BERLINER MORGENPOST: Tatort Stolperstein/ Ein Leitartikel von Hajo Schumacher
Berlin (ots)
Die Story wäre für einen Tatort wohl zu platt: Da tritt eine Schauspielerin auf die Güntzelstraße und sieht einen der über 5000 in Berlin verlegten Stolpersteine, Hinweis darauf, dass vor etwa 70 Jahren ein Mensch von den Nazis aus eben diesem Haus gezerrt wurde. Die Schauspielerin liest den Namen und denkt: Selma Jacobi, klingt ja nett, so möchte ich als Kommissarin heißen. Das ist ja Gedenken, irgendwie. Darf man das?
Die Berliner Schauspielerin Margarita Broich fand die Idee prima, sich den Namen eines Holocaust-Opfers für ihre Rolle als Frankfurter Tatort-Ermittlerin zu leihen. Die zuständige Leiterin Fernsehspiel des Hessischen Rundfunks Liane Jessen assistierte emotional. Dem Tagesspiegel sagte Jessen: "Ich wäre glücklich in meinem Grab, wenn auf diese Art und Weise an mich erinnert werden würde. Wir tun hier etwas Gutes. ,Tatort'-Kommissare sind schließlich die modernen Helden unserer Zeit, und wir lassen Selma Jacobi als Heldin wiederauferstehen. Das hätte ihr sicher gefallen". Ach ja? Woher wissen wir das? Oder fühlt sich da jemand, naiv oder perfide, eine unerträglich billige Story zusammen? Vielleicht ist Frau Jacobi von der SS vergewaltigt worden, womöglich kauerte sie in einem Viehwaggon, bevor sie nach fünf Monaten im Konzentrationslager Theresienstadt starb, so wie jeder zweite deutsche Häftling dort, aufgrund erbärmlichster Umstände. Glücklich im Grab? Gutes tun? Es ist anmaßend bis unverschämt, dieses Schicksal für TV-Unterhaltung zu kapern, im besten Fall naiv, vermutlich aber weit schlimmer.

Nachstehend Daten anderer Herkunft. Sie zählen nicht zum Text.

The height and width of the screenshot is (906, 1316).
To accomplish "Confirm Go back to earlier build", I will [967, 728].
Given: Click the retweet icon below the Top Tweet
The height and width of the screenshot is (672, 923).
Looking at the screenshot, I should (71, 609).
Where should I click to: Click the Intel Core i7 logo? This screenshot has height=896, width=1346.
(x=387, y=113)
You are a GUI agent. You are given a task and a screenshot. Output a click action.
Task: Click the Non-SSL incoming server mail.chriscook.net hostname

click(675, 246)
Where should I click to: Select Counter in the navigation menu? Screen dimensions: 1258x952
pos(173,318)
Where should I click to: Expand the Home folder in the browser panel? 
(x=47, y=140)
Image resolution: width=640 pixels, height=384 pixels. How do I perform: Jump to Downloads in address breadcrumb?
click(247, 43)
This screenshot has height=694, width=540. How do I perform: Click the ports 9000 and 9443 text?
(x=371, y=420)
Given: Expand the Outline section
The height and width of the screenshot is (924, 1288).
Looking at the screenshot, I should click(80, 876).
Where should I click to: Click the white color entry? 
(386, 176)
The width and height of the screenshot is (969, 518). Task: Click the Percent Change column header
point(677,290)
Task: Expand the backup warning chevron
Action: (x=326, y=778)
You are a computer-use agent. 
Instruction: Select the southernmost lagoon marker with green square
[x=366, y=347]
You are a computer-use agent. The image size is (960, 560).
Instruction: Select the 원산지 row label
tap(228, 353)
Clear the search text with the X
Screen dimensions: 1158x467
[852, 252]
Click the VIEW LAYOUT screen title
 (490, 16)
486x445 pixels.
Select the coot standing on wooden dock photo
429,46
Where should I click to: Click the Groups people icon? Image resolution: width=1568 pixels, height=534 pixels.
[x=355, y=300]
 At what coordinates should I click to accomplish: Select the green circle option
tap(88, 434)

Die Initiative Stolpersteine, die die Messingplatten verlegt, ist höchst befremdet und teilt mitnichten die Ansicht der hessischen Rundfunktionärin, die behauptet: "Das kann doch nur im Sinne des Opfers sein, das sicher nicht vergessen werden will." Unsinn. Erinnern bedeutet doch nicht, um jeden Preis an irgendwen oder irgendwas zu gemahnen. In dieser Logik könnte man den Tatort-Pathologen "Mengele" nennen, den Täter "Eichmann" und dreilagiges Klopapier "Weiße Rose". Vergisst man auch nicht.
Nein, Gedenken braucht Gedanken. Darauf aber verzichten die Tatort-Macher und suhlen sich stattdessen in selbstgerechter Hello-Kitty-Romantik. Angemessenes Erinnern hätte verlangt, Angehörige ausfindig zu machen und deren Meinung zu hören, bei einer jüdischen Gemeinde nachzufragen oder eben bei der Initiative Stolpersteine.
All das ist nicht geschehen. Es war offenbar einfach nur so 'ne Idee, deren Motiv vor allem billiges Aufmerksamkeitsheischen ist für zwei B-Ermittler, die nach dem Abschied der brillanten Kommissare Krol und Kunzendorfer fortan durch den Taunus strolchen, in viel zu großen Stiefeln. Man wird den Verdacht nicht los, dass hier Emo-PR mit Nazi-Opfern getrieben wird, brutalstmögliches Instrumentalisieren des Holocaust, unterm Tarnumhang des Mitgefühls.
Noch wäre Zeit, die Kommissarin umzubenennen - und möglichst nicht in Eva Braun. Andernfalls löst dieser Tatort, wenn er 2015 ausgestrahlt wird, eine weltweite Woge der Empörung aus, die Mimin und Verantwortliche wegspülen wird. Zu Recht.